We are encouraged as a profession to be advocates for high quality, accessible care and education programs and services. The care and education sector in this country often talks up the notion of a “level playing field” in the provision of early years services and it has become inextricably linked with equity. Not so. The idea of a level playing field in fact needs to be geared towards giving those who have less, more. That is what we, as a profession, should be advocating for.

This is a federal election year so there has never been a better time to place the education of young children front and centre. Early childhood educators are well placed to do this. Time to speak up.

I stumbled across a website recently that is devoted solely to luxury travel with children to some pretty exotic locations. In an article that was discussing the benefits of travelling with children it stated:

“The sooner children cross borders, the sooner they will realise they don’t really exist.”

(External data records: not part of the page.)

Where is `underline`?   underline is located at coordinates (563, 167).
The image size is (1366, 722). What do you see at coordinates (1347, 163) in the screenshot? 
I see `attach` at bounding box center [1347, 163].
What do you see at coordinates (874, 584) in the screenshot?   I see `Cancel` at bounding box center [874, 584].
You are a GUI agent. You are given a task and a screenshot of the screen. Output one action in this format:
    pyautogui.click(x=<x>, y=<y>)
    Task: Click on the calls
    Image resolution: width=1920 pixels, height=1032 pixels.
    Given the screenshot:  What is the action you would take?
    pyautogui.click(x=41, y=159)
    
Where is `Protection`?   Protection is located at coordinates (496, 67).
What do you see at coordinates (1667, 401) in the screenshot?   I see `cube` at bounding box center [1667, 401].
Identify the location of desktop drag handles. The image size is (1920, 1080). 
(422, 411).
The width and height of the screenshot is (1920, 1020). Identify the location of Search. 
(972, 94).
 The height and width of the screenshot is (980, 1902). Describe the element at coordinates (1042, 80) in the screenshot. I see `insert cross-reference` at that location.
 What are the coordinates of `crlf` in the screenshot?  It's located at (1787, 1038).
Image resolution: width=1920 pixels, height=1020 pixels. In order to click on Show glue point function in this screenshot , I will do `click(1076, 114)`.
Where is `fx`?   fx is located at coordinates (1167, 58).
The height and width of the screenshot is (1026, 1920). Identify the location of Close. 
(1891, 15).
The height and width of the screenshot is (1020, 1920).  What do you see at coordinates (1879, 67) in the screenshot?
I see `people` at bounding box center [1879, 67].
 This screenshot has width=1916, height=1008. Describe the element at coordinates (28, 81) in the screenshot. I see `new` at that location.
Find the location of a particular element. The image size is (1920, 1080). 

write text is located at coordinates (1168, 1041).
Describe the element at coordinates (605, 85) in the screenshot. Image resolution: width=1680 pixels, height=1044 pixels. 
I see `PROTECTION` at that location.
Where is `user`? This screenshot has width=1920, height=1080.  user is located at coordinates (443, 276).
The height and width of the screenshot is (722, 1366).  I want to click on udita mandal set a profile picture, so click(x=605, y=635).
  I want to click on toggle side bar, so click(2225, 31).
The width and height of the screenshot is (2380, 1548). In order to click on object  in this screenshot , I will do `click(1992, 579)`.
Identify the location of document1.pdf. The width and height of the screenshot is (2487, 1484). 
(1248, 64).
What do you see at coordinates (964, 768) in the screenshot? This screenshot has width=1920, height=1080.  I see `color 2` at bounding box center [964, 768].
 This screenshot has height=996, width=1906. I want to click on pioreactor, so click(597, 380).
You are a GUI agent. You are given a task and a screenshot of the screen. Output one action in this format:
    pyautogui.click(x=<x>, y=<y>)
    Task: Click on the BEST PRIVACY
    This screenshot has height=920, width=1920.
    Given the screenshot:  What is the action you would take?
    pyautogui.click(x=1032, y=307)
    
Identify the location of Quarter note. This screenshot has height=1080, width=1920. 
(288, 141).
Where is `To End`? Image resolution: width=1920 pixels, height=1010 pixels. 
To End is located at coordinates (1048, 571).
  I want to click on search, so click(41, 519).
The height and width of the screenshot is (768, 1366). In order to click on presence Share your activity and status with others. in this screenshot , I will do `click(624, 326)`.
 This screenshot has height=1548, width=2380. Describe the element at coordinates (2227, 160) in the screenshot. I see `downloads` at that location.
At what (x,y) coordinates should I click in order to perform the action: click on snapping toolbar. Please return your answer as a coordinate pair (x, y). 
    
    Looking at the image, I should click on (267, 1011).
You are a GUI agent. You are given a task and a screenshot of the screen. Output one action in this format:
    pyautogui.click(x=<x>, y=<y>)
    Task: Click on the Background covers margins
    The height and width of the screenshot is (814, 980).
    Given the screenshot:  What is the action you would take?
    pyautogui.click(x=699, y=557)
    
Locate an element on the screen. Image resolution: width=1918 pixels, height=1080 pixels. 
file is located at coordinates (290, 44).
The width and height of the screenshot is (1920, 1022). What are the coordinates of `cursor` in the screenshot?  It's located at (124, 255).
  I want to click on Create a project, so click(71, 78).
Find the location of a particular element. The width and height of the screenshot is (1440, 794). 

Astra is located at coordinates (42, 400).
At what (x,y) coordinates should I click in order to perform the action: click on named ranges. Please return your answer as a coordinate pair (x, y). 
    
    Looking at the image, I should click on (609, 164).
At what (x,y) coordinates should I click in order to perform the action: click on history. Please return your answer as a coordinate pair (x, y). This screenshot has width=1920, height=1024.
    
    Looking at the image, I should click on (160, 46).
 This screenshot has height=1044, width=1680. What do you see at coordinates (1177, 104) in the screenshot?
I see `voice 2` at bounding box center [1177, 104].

After returning home from my travels I am pretty sure that there are children in the world who know that borders exist.

Karen Hope

Karen is an early childhood consultant, lecturer and freelance writer who has extensive experience in a broad range of services within the early childhood care and education context. Her consultancy practice and teaching aims to provide teachers and educators with a disruptive approach to working with, and thinking about, children. Challenging taken for granted practices and dominant discourses is a feature of her work.

3 thoughts on “Being Equitable Does Not Mean We All Get the Same Thing”

    Freya Lucas says:

    Thanks for sharing your thoughts Karen. It’s disheartening that we have these problems the world over.

    I can no longer enjoy fireworks, because I find myself constantly thinking about how the places some children sleep every night become the spaces where privileged children and disadvantaged children alike watch money being wasted on something so utterly fleeting and inconsequential.

    Reminds me of the Little Match girl.

    One of the most interesting ways in which I saw the “equality v equity” debate made tangible was in this exercise from Lara David

    Anne Kennedy says:

    Hi Karen
    Well said! Thanks for reminding all of us the gross inequities facing many children, families and communities in Australia and in many other countries.

    Debbie says:

    Thanks Karen for your thoughts,
    As teacher with over thirty years experience I certainly understand your point.
    Within every kinder group we find such a wide diversity of children’s experiences, needs and socio economical backgrounds. Yet educators often use terms like; we need to share, be fair,etc. Life is not fair and we set our children up to fail.
    Often hear comments from other educators and parents around equality especially when dealing with children with high needs. ‘Is it fair on the behaving children that X takes so much of your time’ my answer is how fair is it that he has the family situation he has been dealt’.